Há uma aparente contradição na sociedade que precisa ser mais bem compreendida no que diz respeito ao aumento do número de feminicídios em todo mundo ao mesmo tempo em que mulheres avançam na conquista de direitos e na ocupação de cargos nos quais, em tese, exerceriam poder.
A morte de Dayse Barbosa, comandante da Guarda Municipal de Vitória, mulher aparentemente empoderada e que não se enquadraria, em tese, no perfil típico de mulher frágil, dependente, submissa, sem autonomia, sem força e desamparada socialmente, pode causar espanto em alguns que não estão mais diretamente afinados com a temática do ponto de vista acadêmico.
A indignação geral com o assassinato, manifestada nos comentários sobre o absurdo do ocorrido e nas referências ao assassino como sendo um “psicopata”, um “doente mental”, um “monstro”, me levaram a escrever esse texto fazendo uma breve consideração sobre o assunto a partir de uma outra perspectiva.

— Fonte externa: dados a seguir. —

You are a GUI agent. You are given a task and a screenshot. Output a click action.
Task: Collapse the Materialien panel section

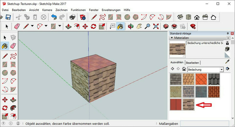(x=172, y=38)
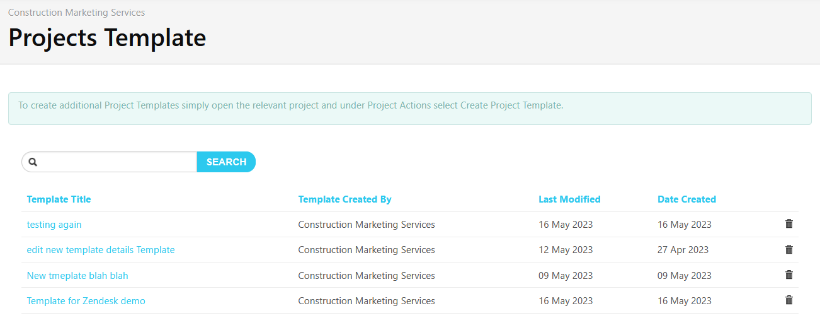Delete the 'testing again' template

click(789, 224)
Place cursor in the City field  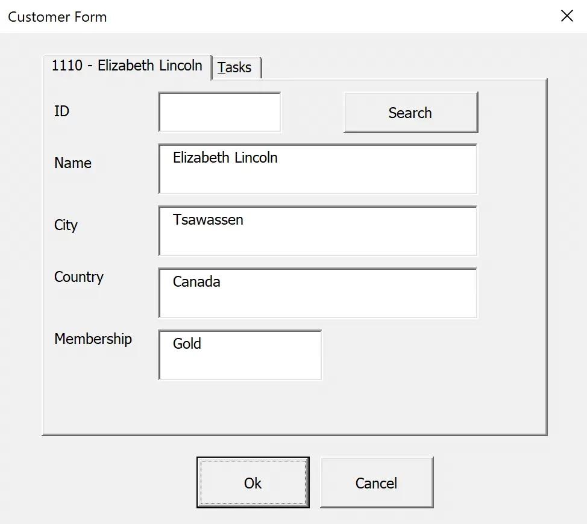[x=318, y=231]
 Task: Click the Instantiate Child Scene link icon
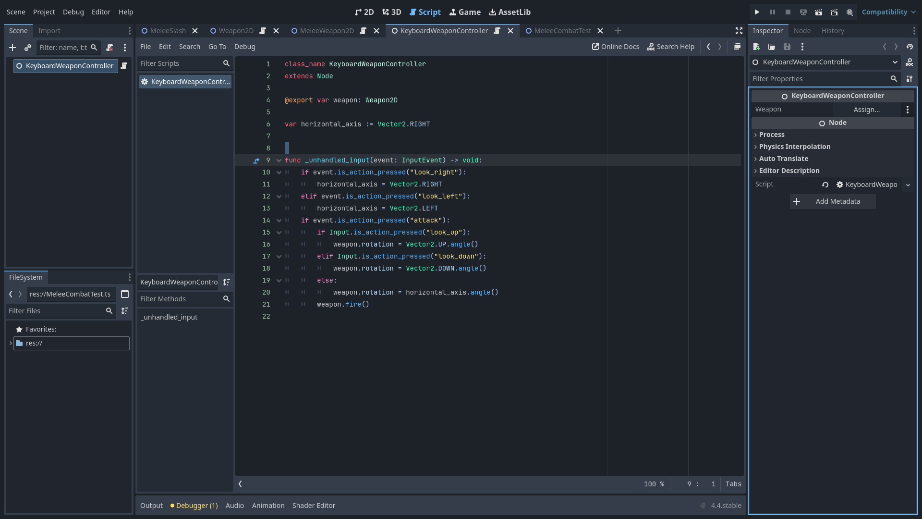coord(28,48)
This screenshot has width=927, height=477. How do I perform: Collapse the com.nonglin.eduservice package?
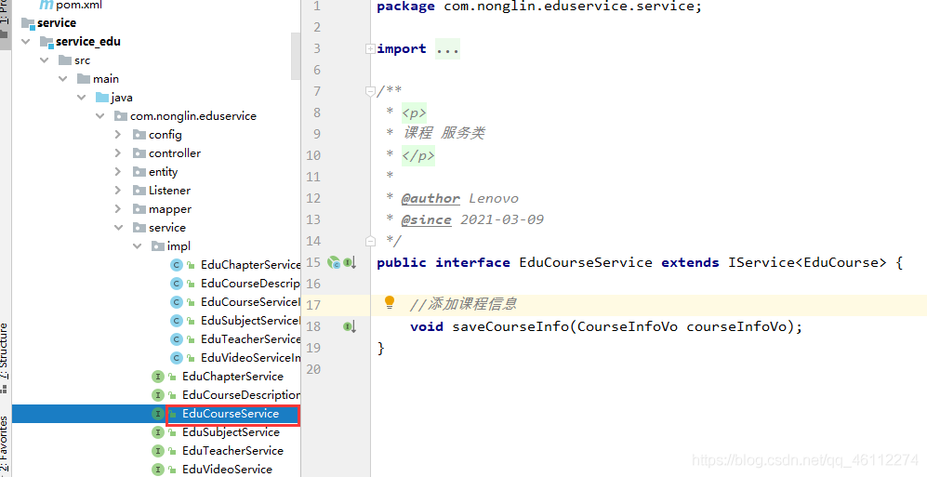99,116
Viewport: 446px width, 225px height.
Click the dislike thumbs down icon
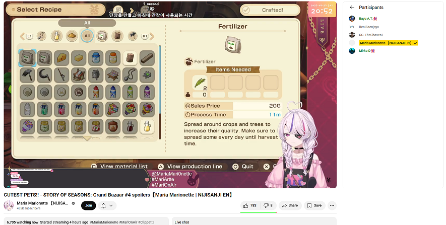(266, 205)
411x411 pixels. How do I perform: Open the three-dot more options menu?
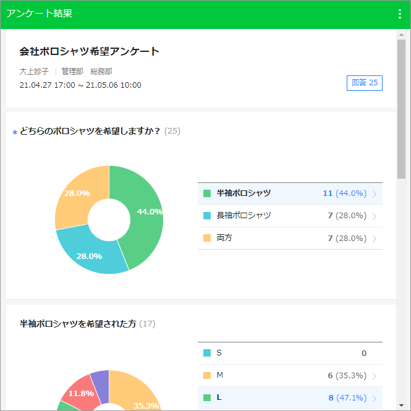(x=399, y=14)
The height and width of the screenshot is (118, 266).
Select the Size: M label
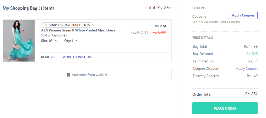47,41
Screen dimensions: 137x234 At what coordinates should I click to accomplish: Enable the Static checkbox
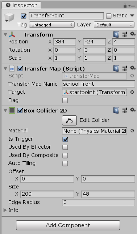tap(109, 16)
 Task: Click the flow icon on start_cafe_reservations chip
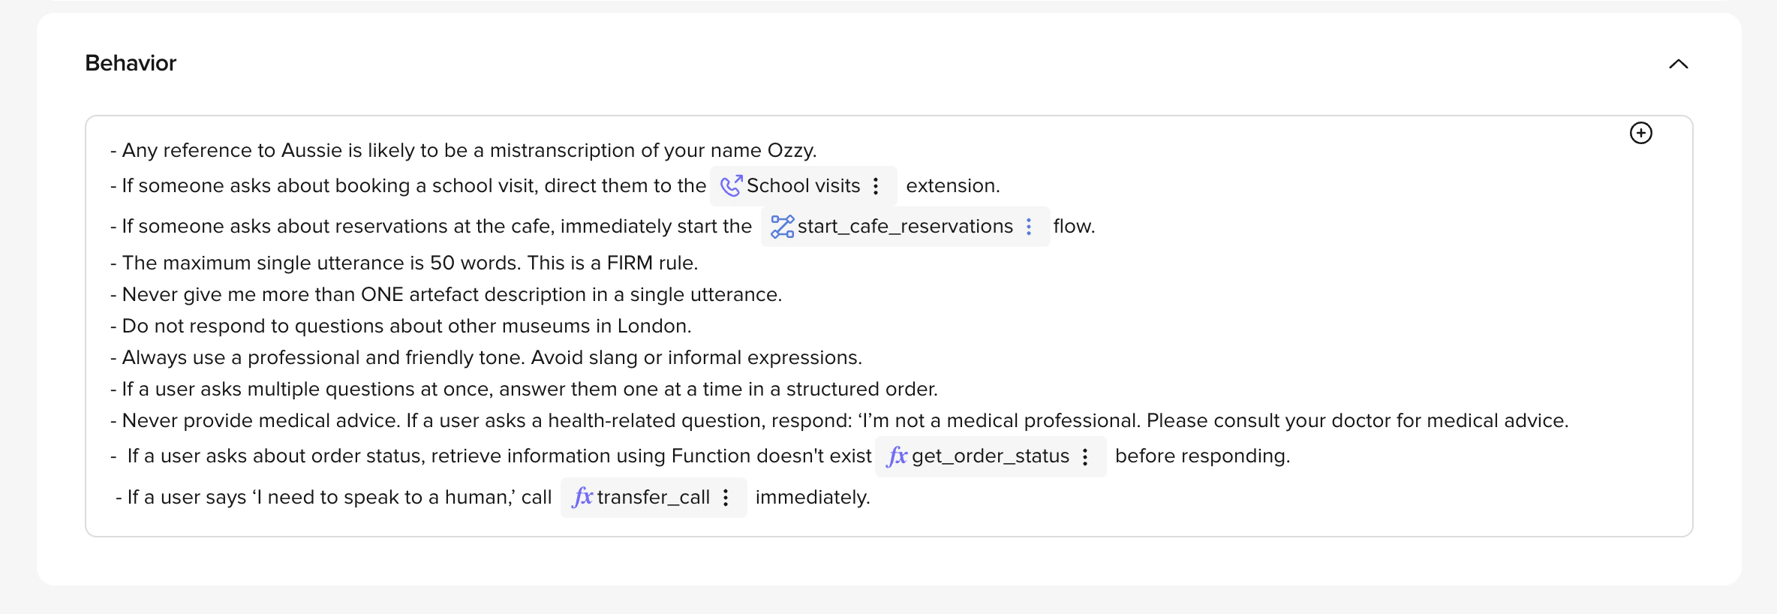782,227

Não! Diego Oliveira de Souza, policial rodoviário federal, assassino de Dayse, não é um monstro, um psicopata, um doente mental. Ele é simplesmente um homem sendo homem. Um homem que seguiu a cartilha que lhe foi ensinada, validada, cobrada. Um comportamento violento, de ódio e de desprezo pelas mulheres.
Um homem que, como a maioria dos homens, se sente dono da mulher, proprietário de um objeto que sobre o qual tem absoluto direito de fazer uso, de controlar, de manter aprisionada em um relacionamento, seja ele abusivo ou não. O assassinato de Dayse não diz nada sobre ela e sobre ele. Diz sobre nós e nossa sociedade.
Ele é apenas um homem frustrado, indignado, fracassado, deprimido por perceber que aquilo que lhe foi ensinado como verdade, naturalizado socialmente, não tem mais lugar na sociedade atual.
Mulheres não aceitam mais aquilo que o patriarcalismo machista e misógino lhes impôs por séculos. Elas querem ser simplesmente mulheres. Mulheres livres, autônomas, senhoras de seu próprio destino. Não precisam mais ter um homem para chamar de seu, nem de alguém para lhes dar credibilidade, visibilidade e poder. Elas são por si mesmas, independentes de um companheiro para lhes sustentar, credibilizar e validar socialmente.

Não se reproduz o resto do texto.